Cosner put all of his belongings in a backpack and took off to Albuquerque, N.M., where he began a hunt to find the only remaining family he had left — his biological sister he hadn’t seen in more than 20 years. He returned to a life of homelessness and wandered the streets looking for her.

“I was sleeping on couches or hopping in and out of shelters the entire time,” Cosner said. “They would wake up really early and kick us out. I would go find aluminum cans out of recycling bins and on the streets and take them to the recycling center when it opened and I would usually make about $20 doing that. I would usually buy some food and pot.”

When Cosner came back to the Northwest a few years later, he was shocked at what he found.
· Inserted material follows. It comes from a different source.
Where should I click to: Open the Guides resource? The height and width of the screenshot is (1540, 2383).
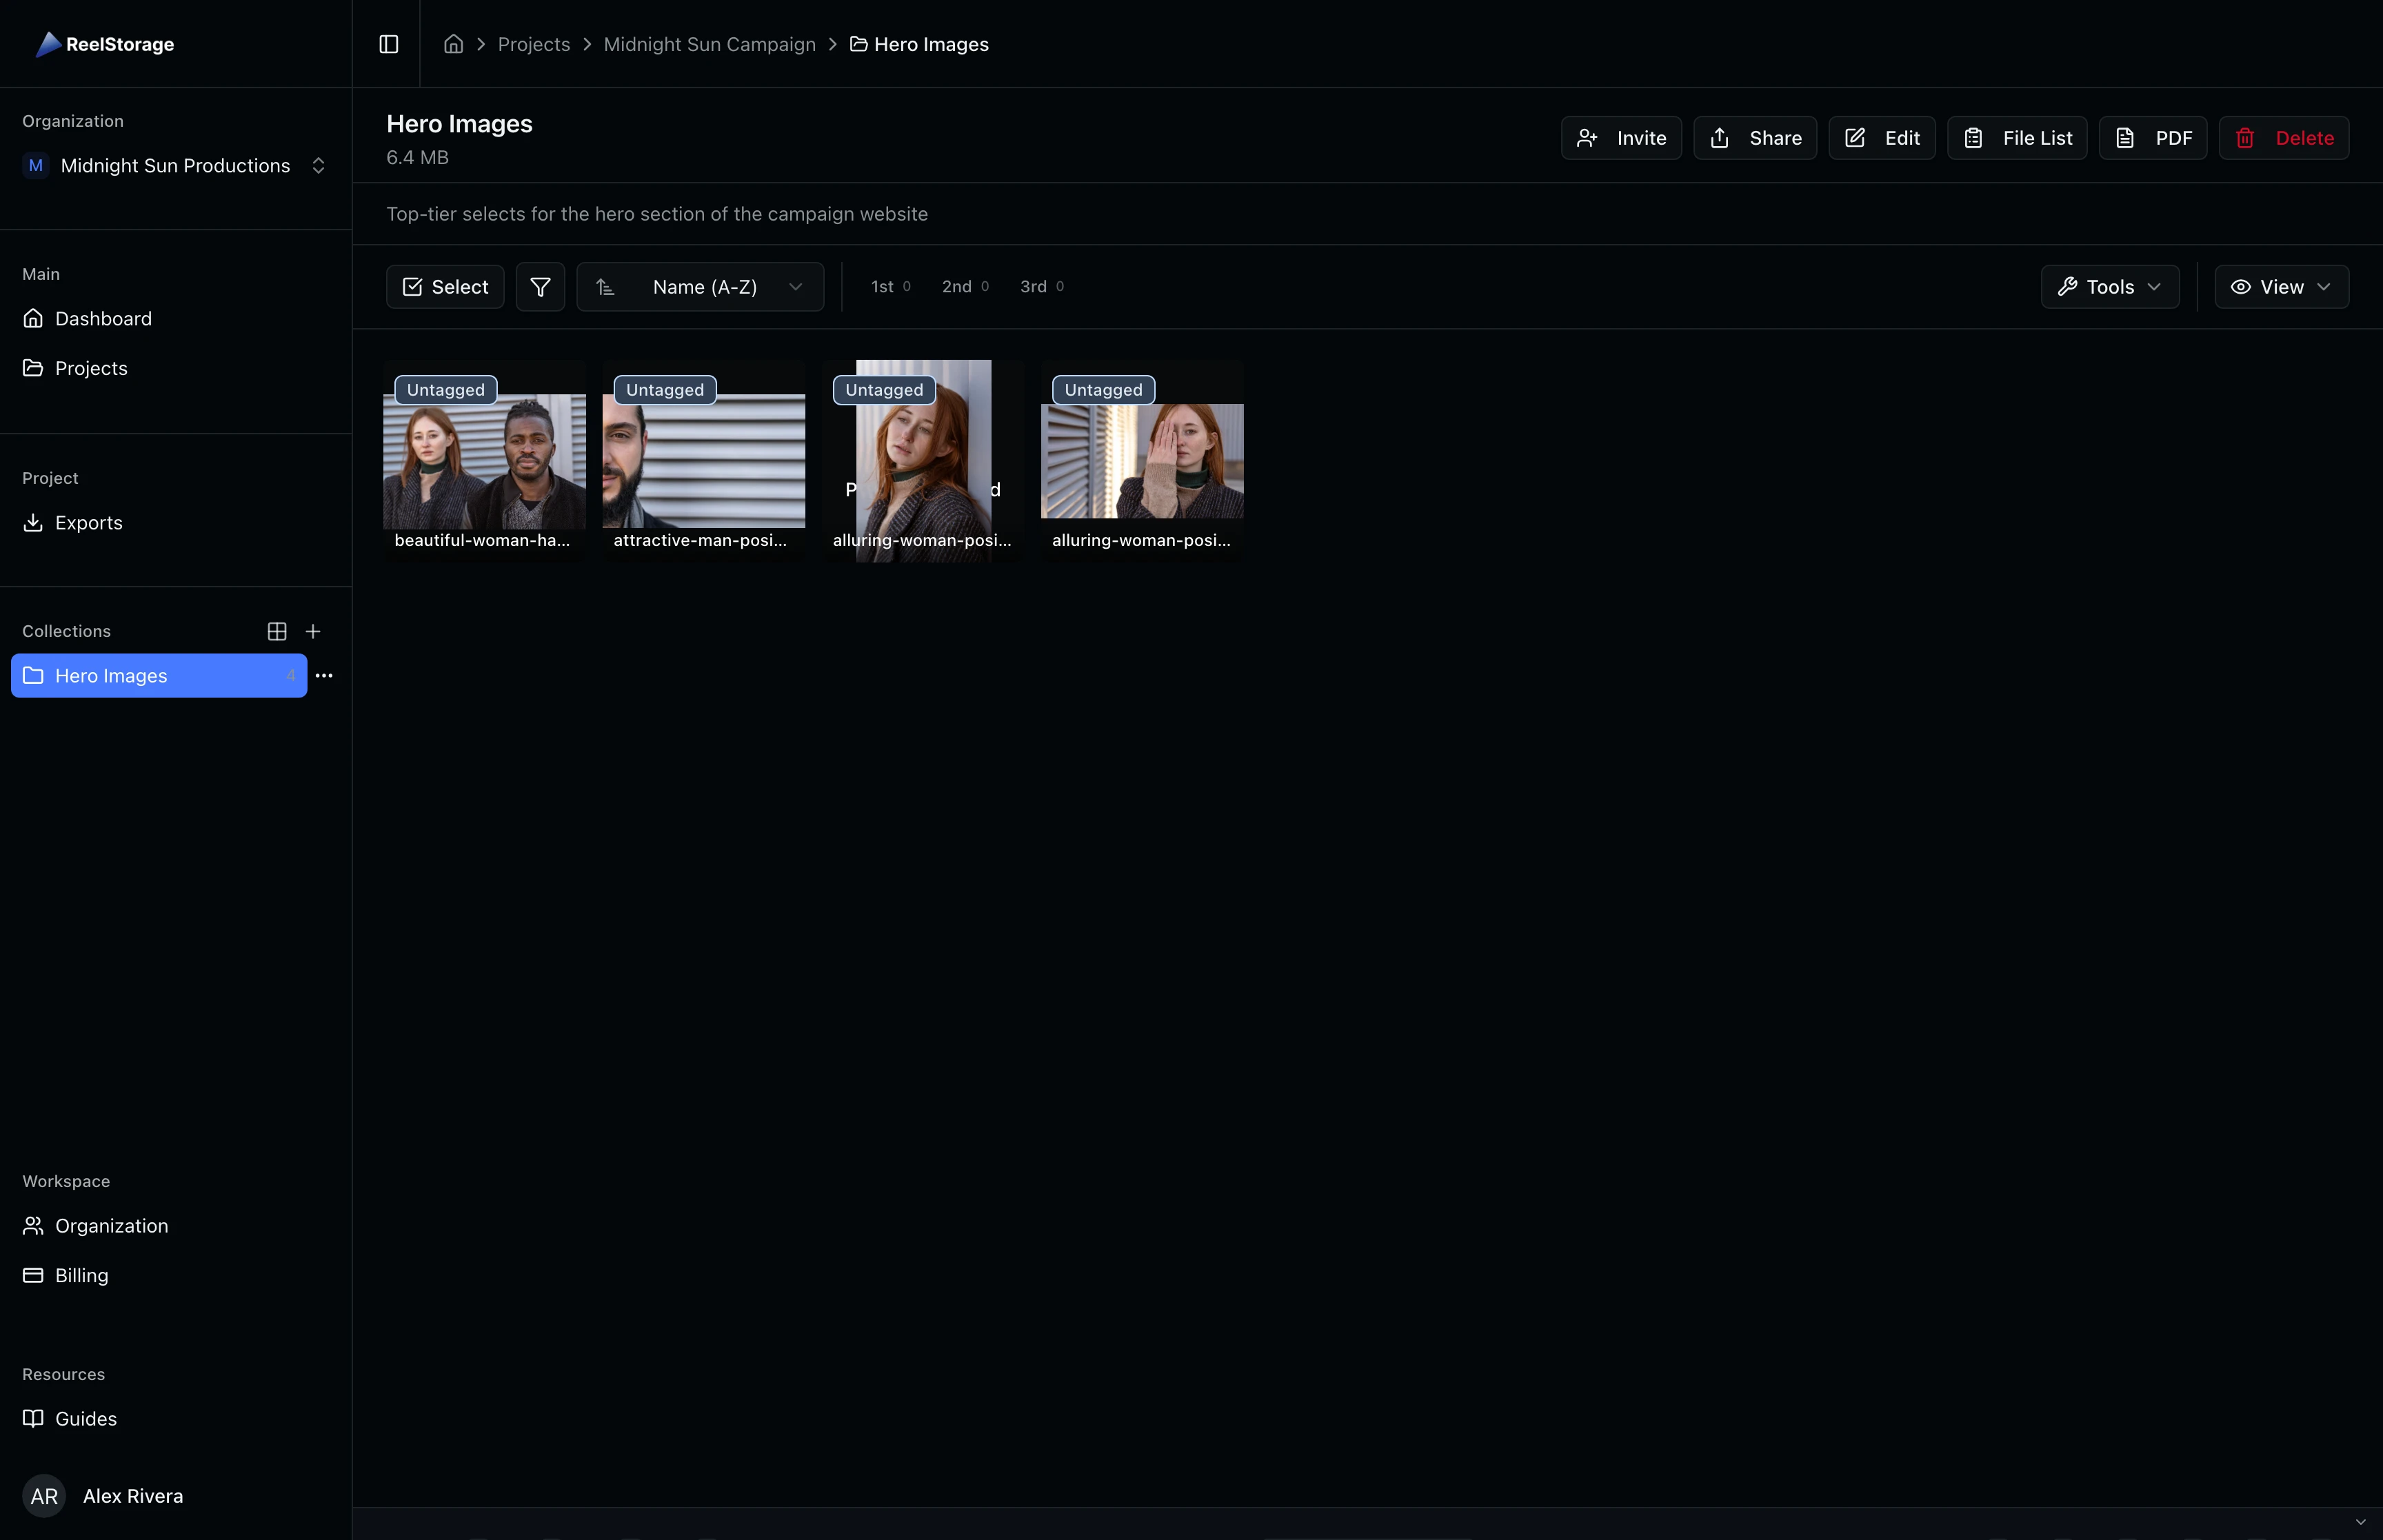pos(86,1418)
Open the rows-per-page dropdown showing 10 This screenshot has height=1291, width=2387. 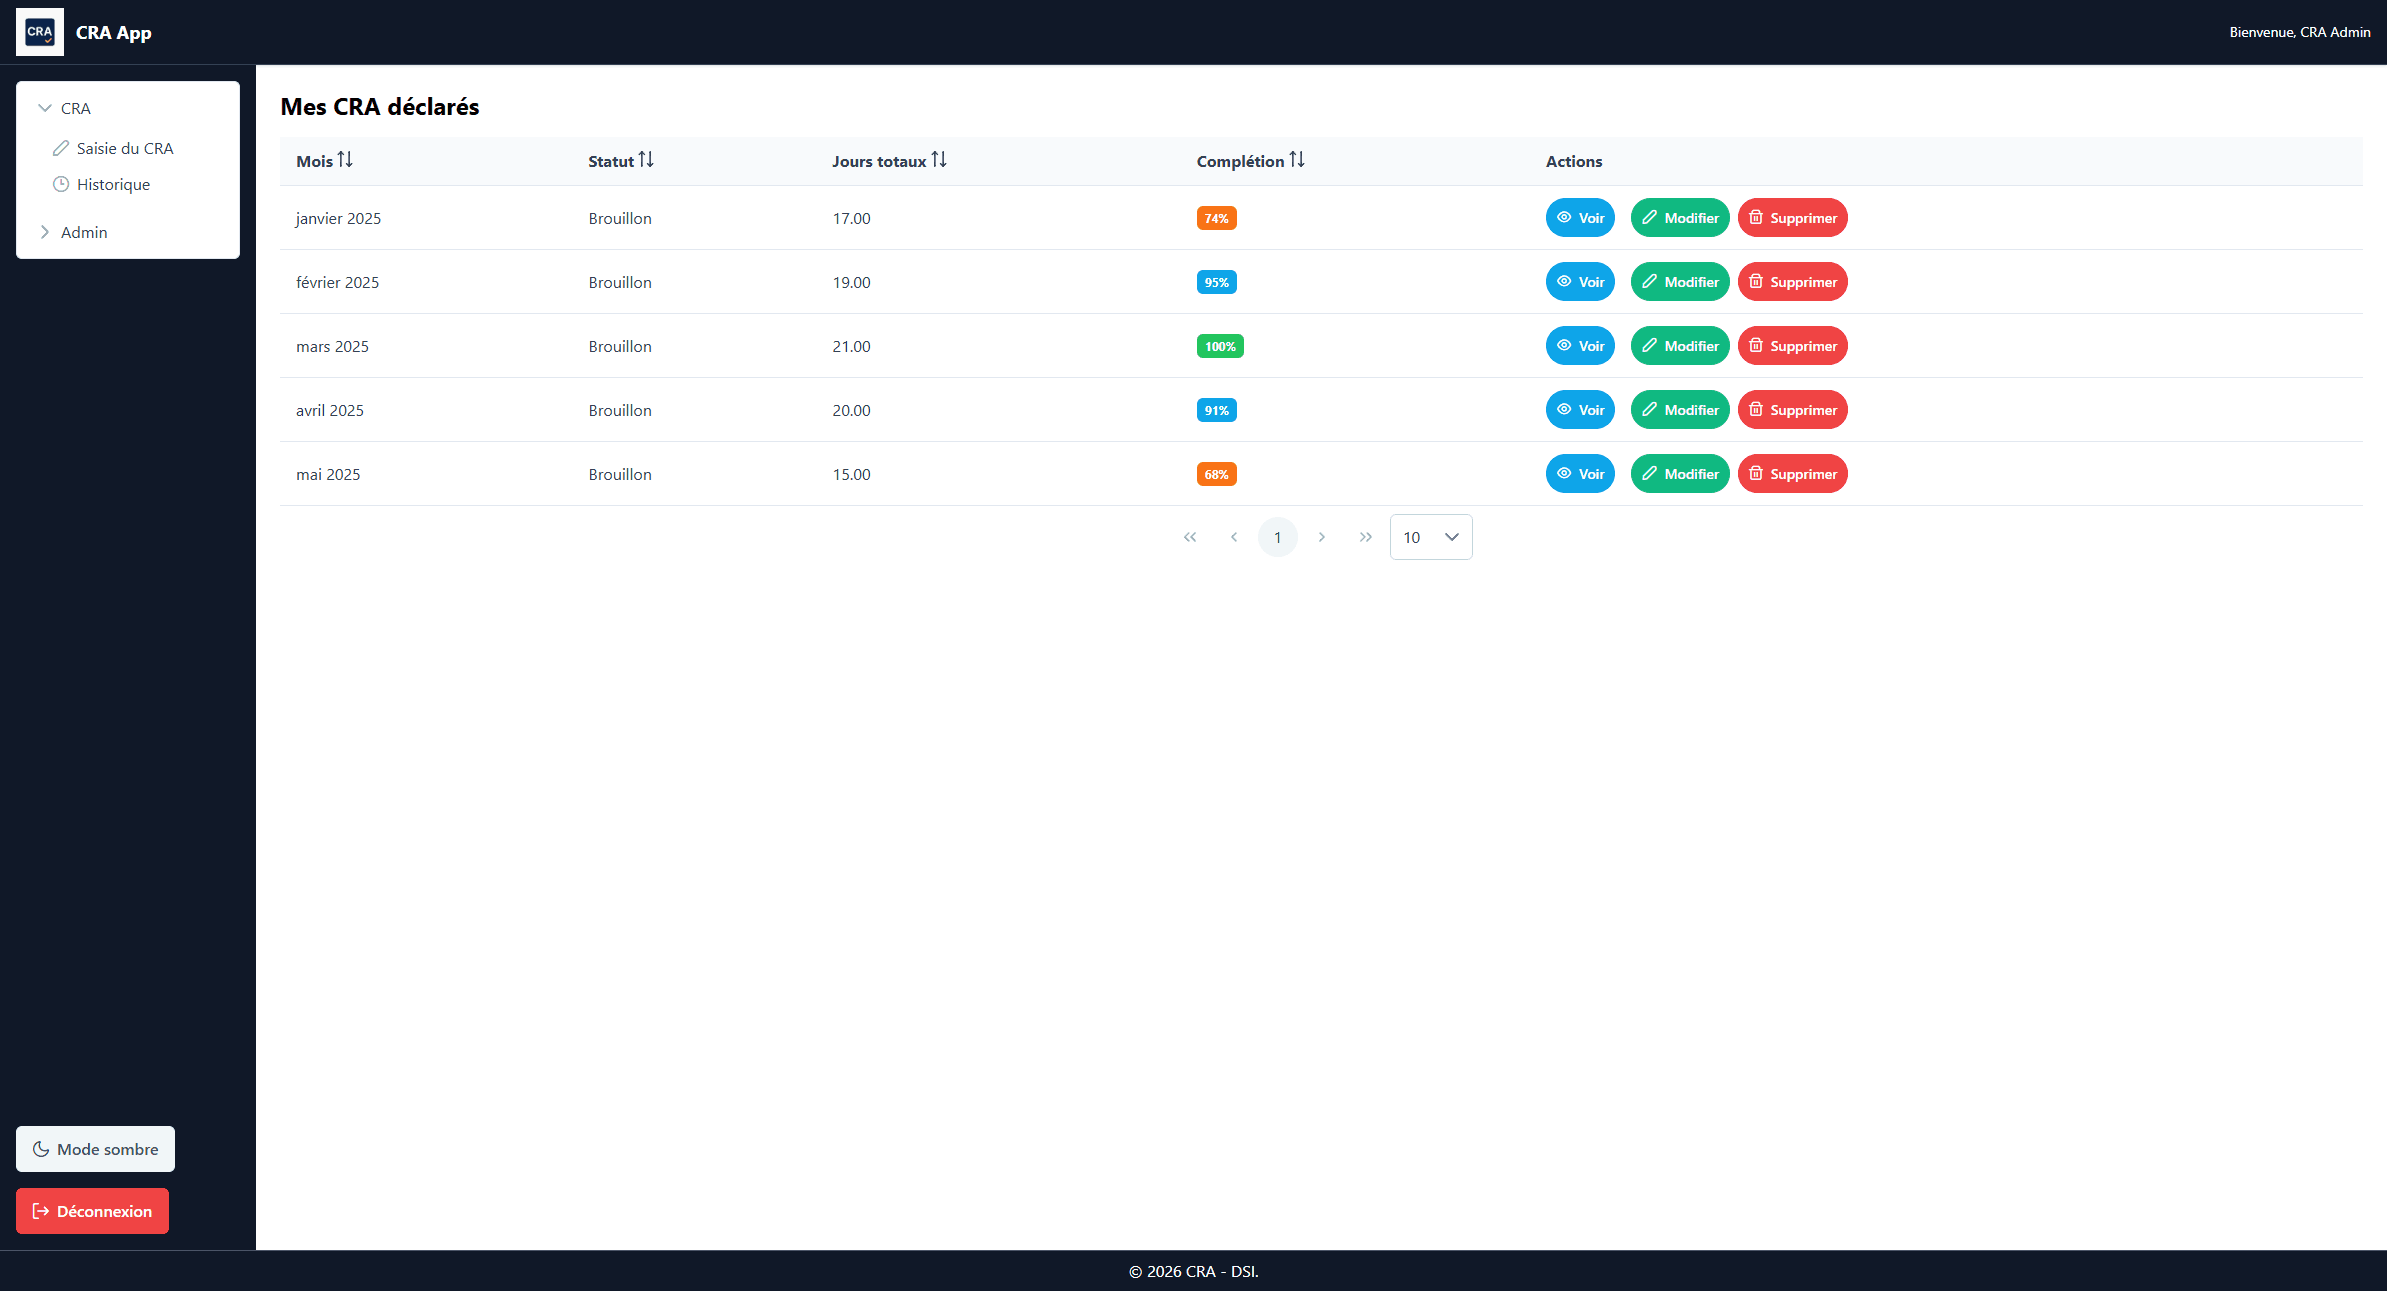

“My ex-wife had kicked the kids out of her place and I found them staying at my ex-girlfriend’s house,” Cosner said. “I was upset. If she wanted the kids back, then why did she kick them out the door when I was gone? Now look at where I am.”

Cosner is living in transitional housing with 12 other men at a facility supported by Sojourners’ Alliance — a local homeless resource center.

 

“I am holding down three jobs right now,” Cosner said. “I work part-time with Sojourners as a maintenance worker, I get work with Wilder Fencing and I get some cleaning gigs.”

Cosner said after everything he’s been through, he is thankful that he has somewhere to stay for the time being and his main goal is to get his kids back –because they still live in Lewiston, Idaho with his ex-girlfriend.

“For Thanksgiving, I rented a room at Motel 6 down in Lewiston to spend time with the kids,” Cosner said. “It was great but it made me realize how much I want my kids back. I’d like to get them out of that nasty valley, because the pollution from the mill down there is not good for them.”

According to a 2013 study by the National Law Center on Homelessness and Poverty, an estimated 1.75 million Americans are homeless.

Cosner is just one of those 1.75 million individuals. He said although he’s working on rebuilding his life, it’s hard to get started because homelessness is a perpetual cycle.

“It’s that first paycheck actually, that first month and half when you really don’t have anywhere to shower,” Cosner said. “It’s really hard getting started. Cause yeah, I can go work any old time because I have skills. But if I don’t have somewhere to come home to where I can shower or where I can leave my stuff while I go to work — I’ve had to carry everything I own to work with me before — it’s tough.”